### Problem statement
Restate the data word for word and leave the images out.

### Study material
________

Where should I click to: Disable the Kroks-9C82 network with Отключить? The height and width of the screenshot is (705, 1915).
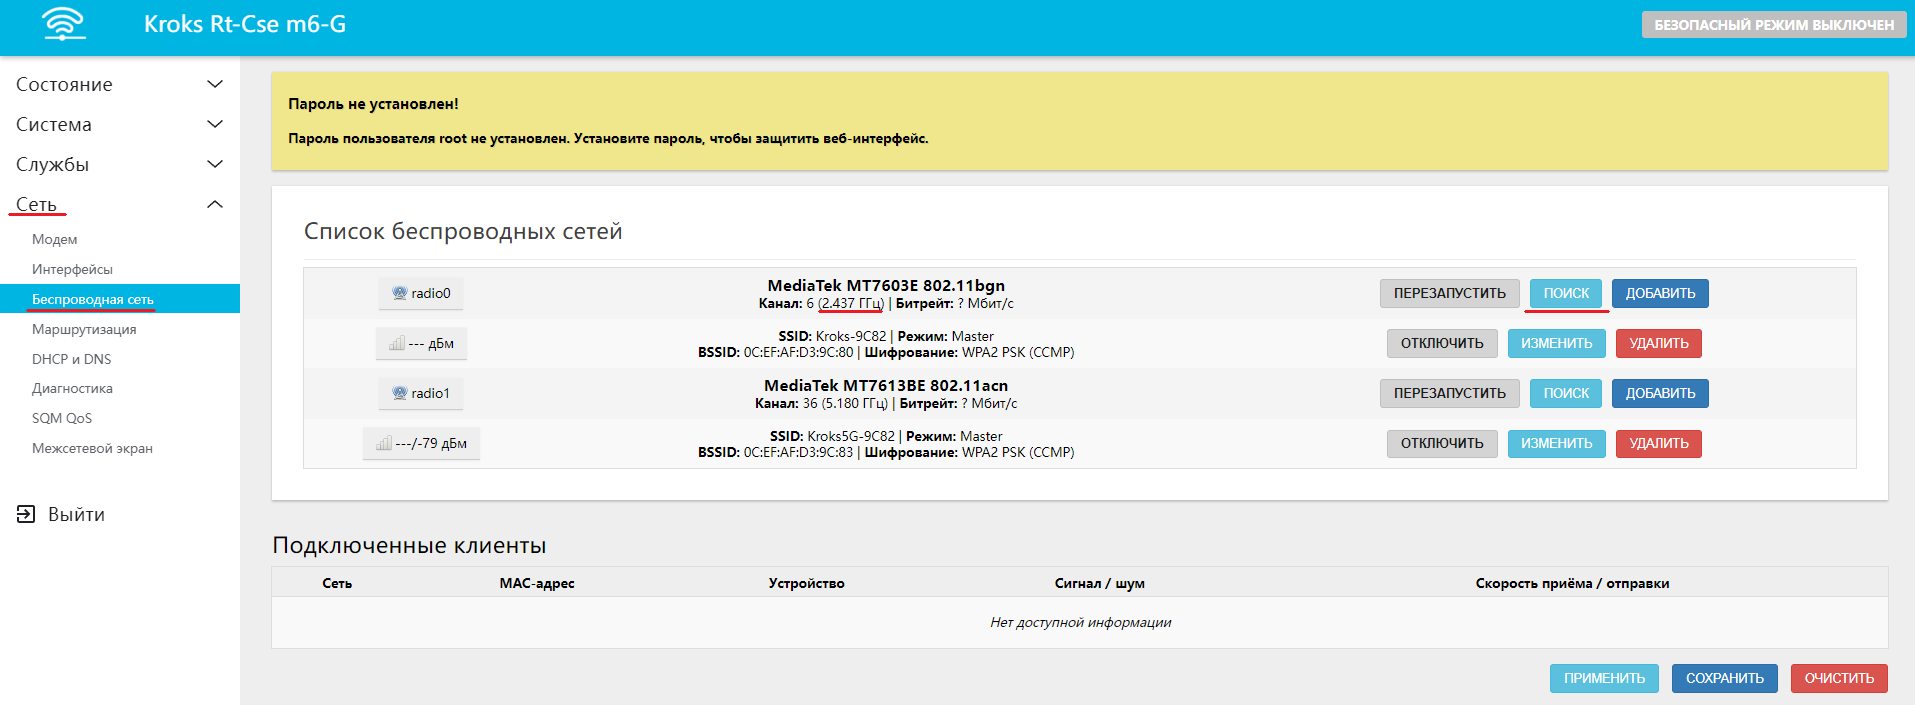tap(1441, 343)
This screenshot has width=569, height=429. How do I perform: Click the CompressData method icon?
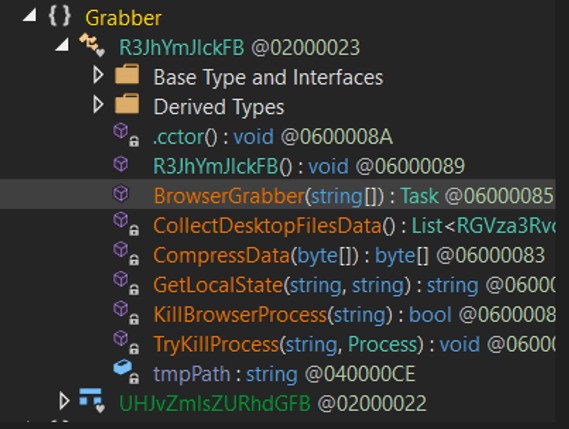click(x=126, y=254)
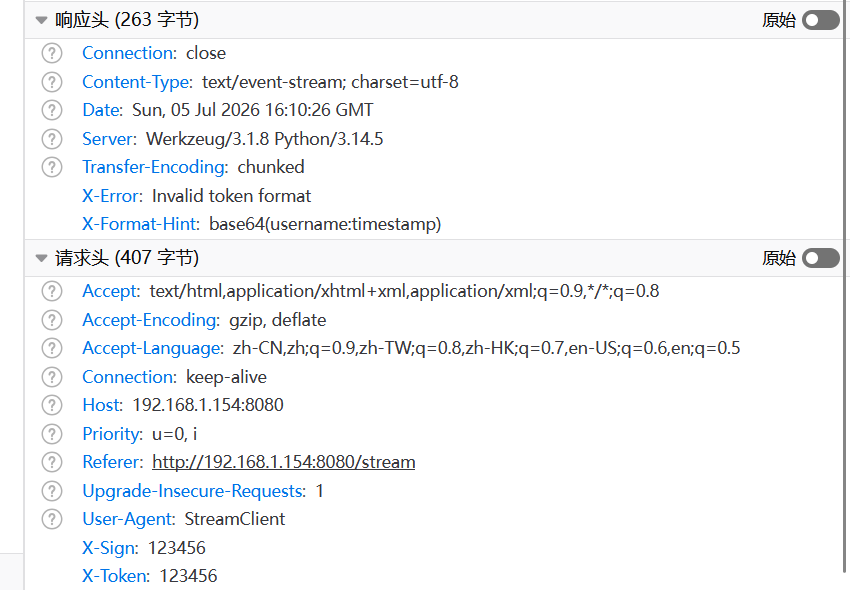
Task: Collapse the 请求头 section
Action: [x=41, y=258]
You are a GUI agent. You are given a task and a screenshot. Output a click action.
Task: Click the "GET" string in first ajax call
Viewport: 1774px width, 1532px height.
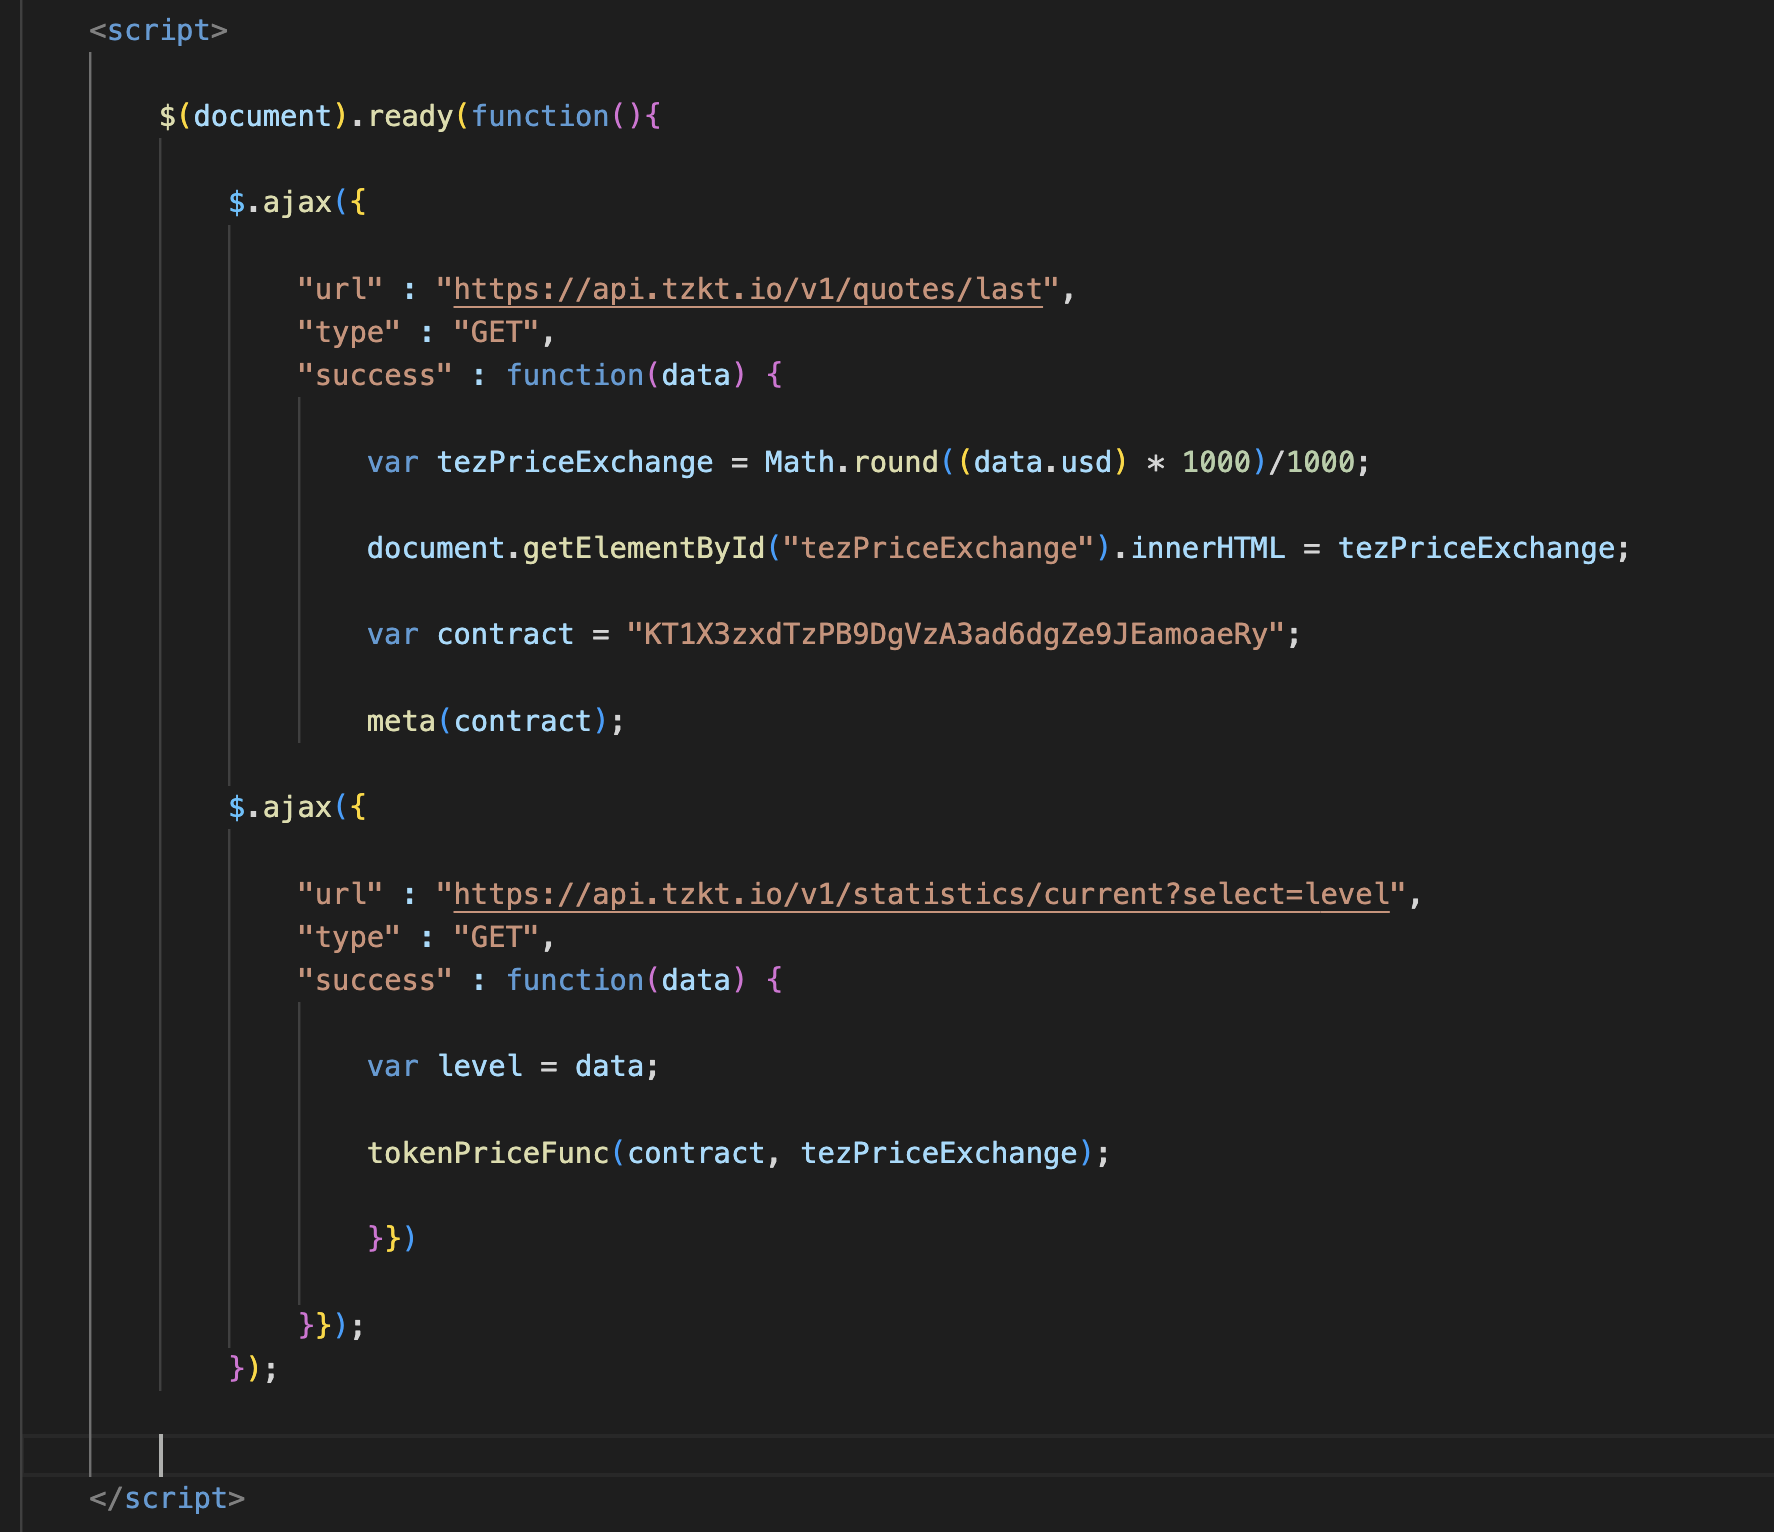496,332
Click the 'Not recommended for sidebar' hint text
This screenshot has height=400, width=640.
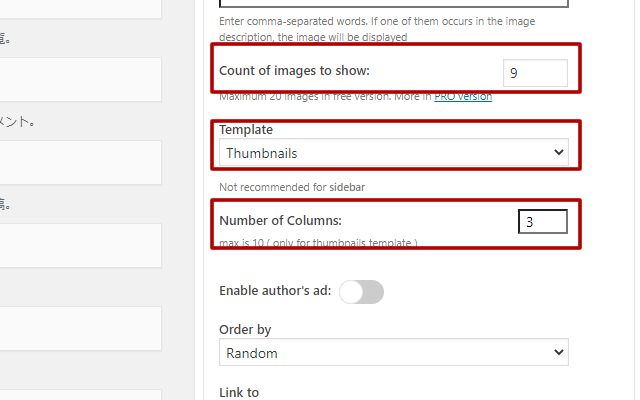point(289,187)
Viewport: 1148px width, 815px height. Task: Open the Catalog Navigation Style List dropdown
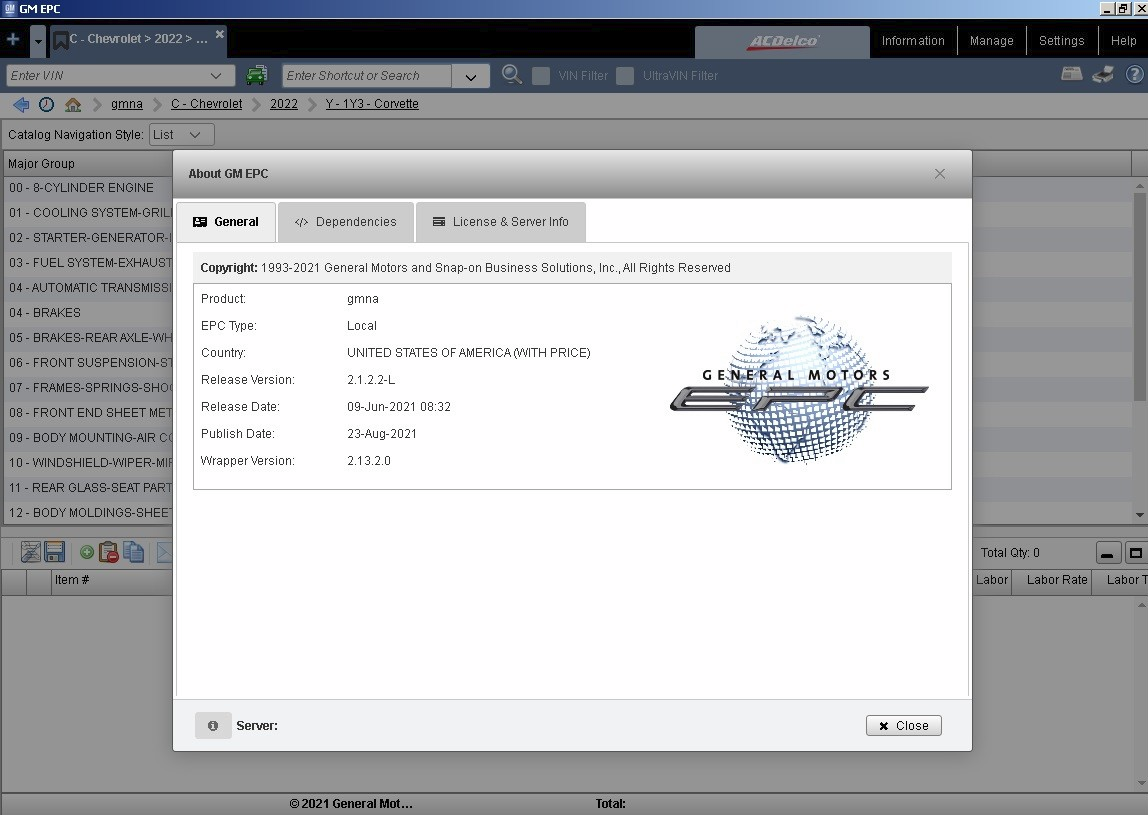click(181, 134)
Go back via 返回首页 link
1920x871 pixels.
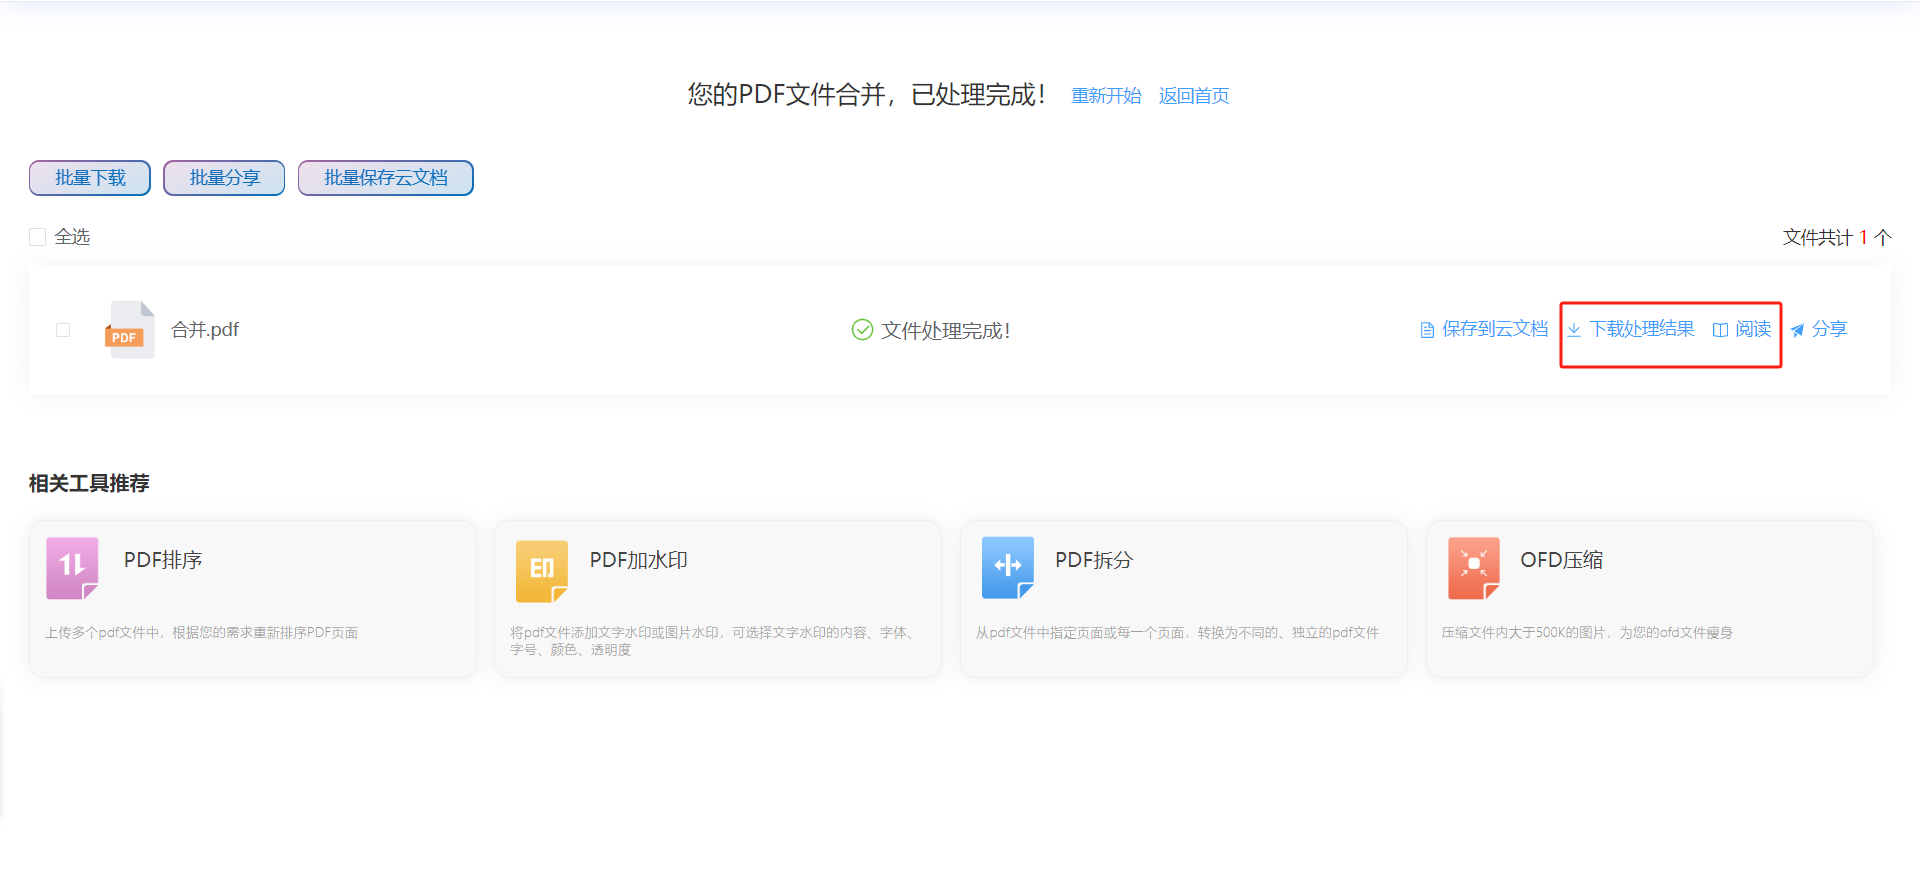tap(1194, 96)
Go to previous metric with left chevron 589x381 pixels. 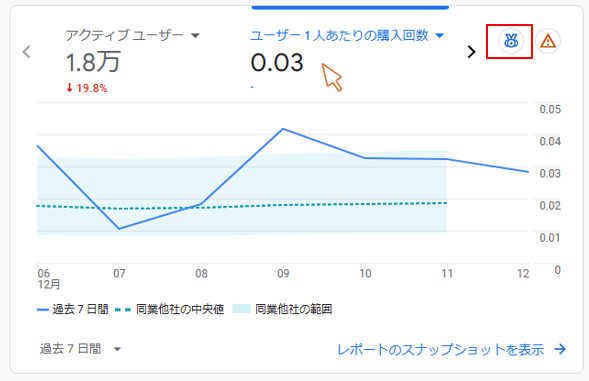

________

### Answer box
Where should I click to: Disable the Kroks-9C82 network with Отключить? The height and width of the screenshot is (705, 1915).
tap(1441, 343)
This screenshot has width=569, height=429. How do I perform: Click the CompressData method icon?
click(x=126, y=254)
Task: Collapse the 请求头 section
Action: [x=41, y=258]
You are a GUI agent. You are given a task and a screenshot. Output a click action.
Task: Click the "GET" string in first ajax call
Viewport: 1774px width, 1532px height.
496,332
Click the 'Not recommended for sidebar' hint text
This screenshot has height=400, width=640.
point(289,187)
Viewport: 1148px width, 815px height. Task: Open the Catalog Navigation Style List dropdown
click(181, 134)
Go back via 返回首页 link
1920x871 pixels.
tap(1194, 96)
Go to previous metric with left chevron 589x381 pixels. 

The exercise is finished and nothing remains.